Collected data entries
▼

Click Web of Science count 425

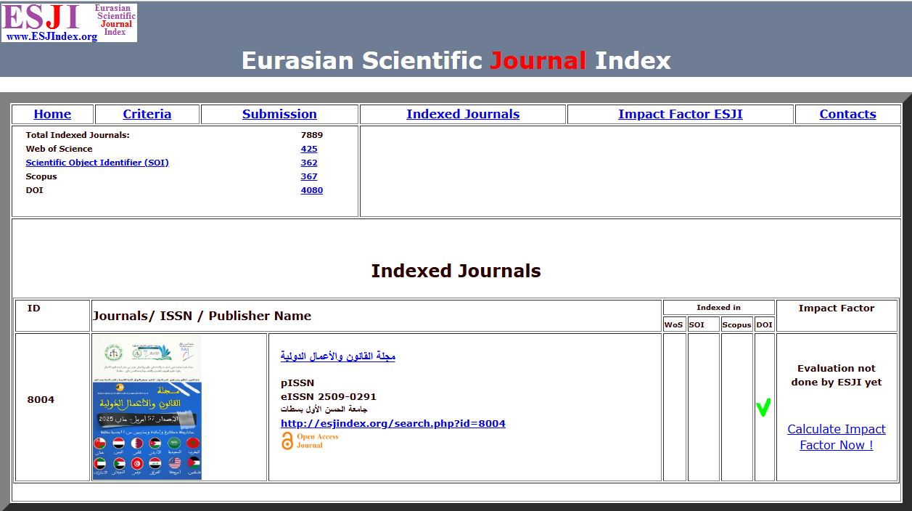coord(309,149)
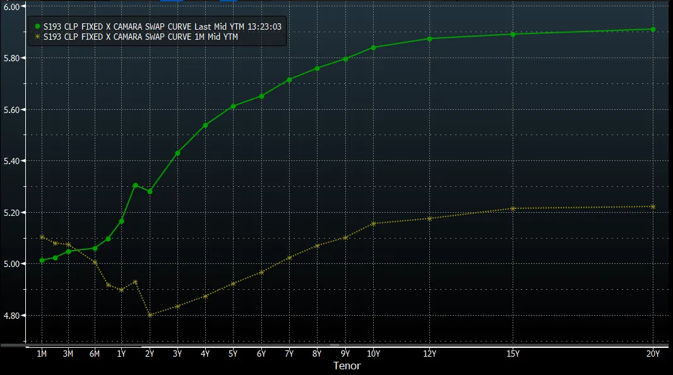
Task: Click the yellow curve's 20Y data point
Action: 653,206

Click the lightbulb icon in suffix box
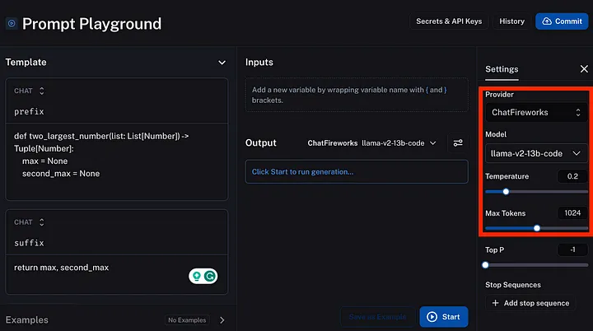tap(197, 277)
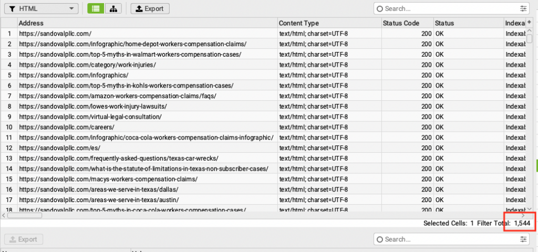Click into the top Search field
This screenshot has width=538, height=252.
(x=449, y=8)
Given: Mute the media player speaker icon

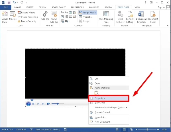Looking at the screenshot, I should point(48,104).
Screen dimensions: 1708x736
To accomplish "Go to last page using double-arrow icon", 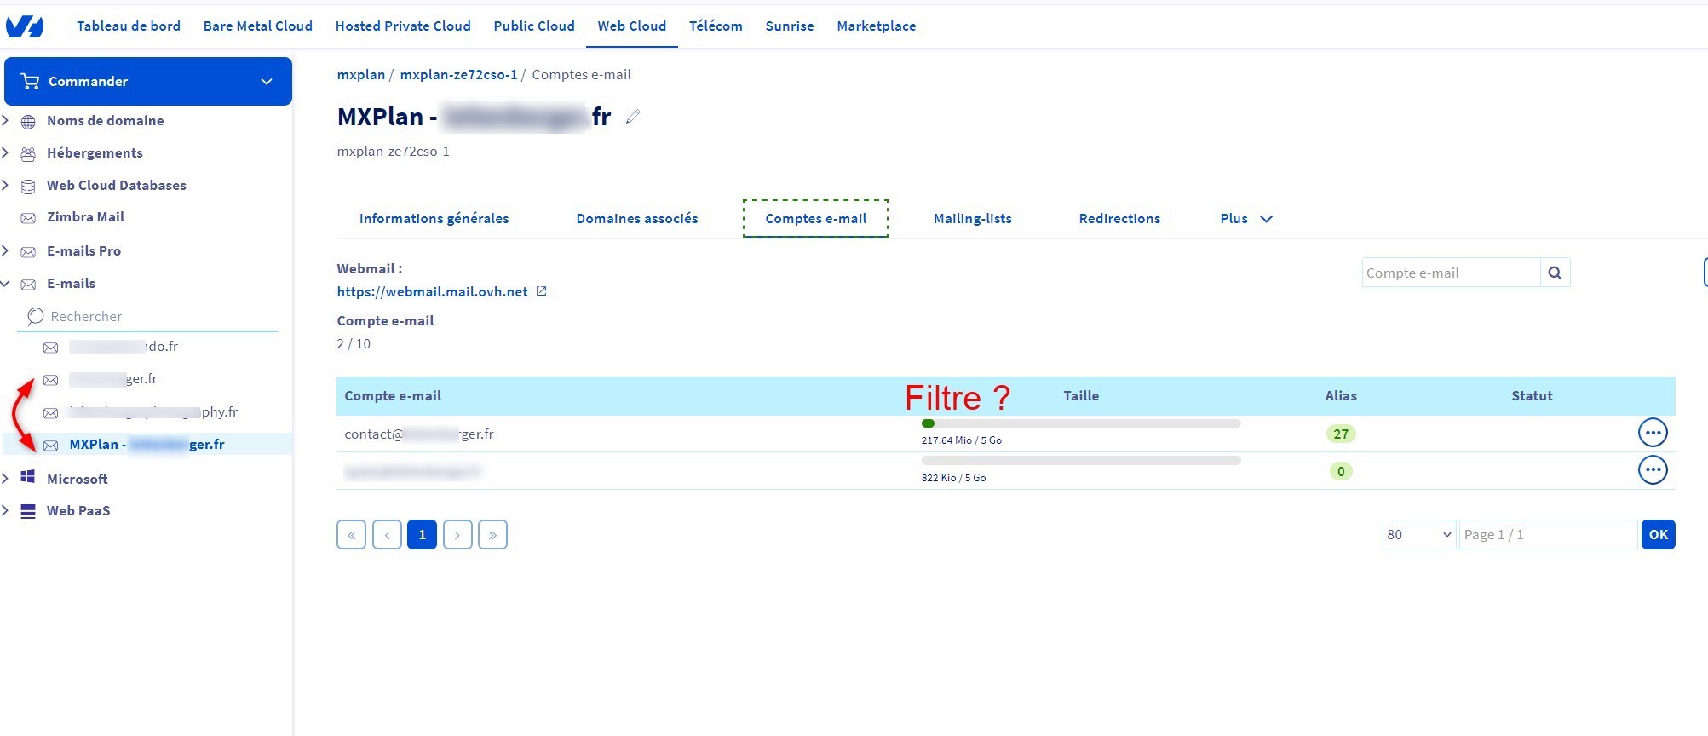I will [492, 535].
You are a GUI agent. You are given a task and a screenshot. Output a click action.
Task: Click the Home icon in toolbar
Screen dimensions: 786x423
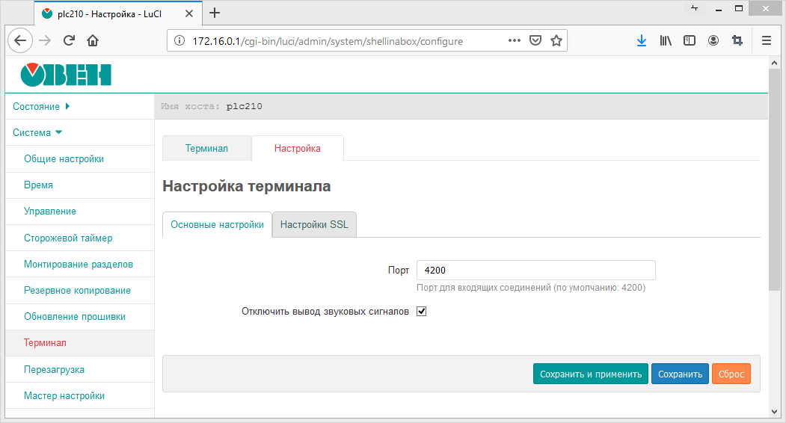[92, 41]
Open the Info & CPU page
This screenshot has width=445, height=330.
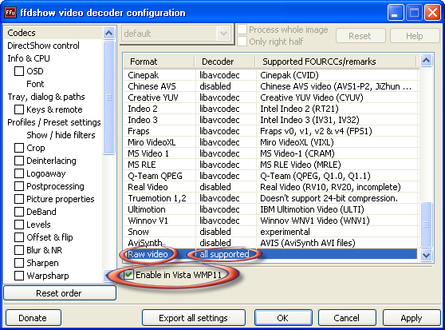(29, 58)
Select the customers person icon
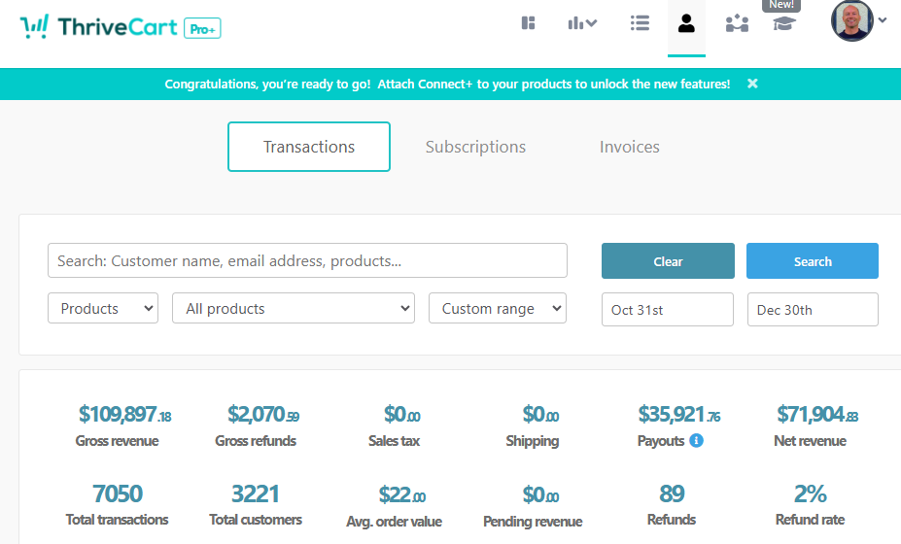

▲

**YOUR GOAL**
Your copy should hold exactly the lines from the line bearing "This screenshot has width=445, height=330." through the end of the data, both included, and no pictures or anything further.

**OUTPUT FOR THIS EXERCISE**
This screenshot has width=445, height=330.
(29, 58)
Select the customers person icon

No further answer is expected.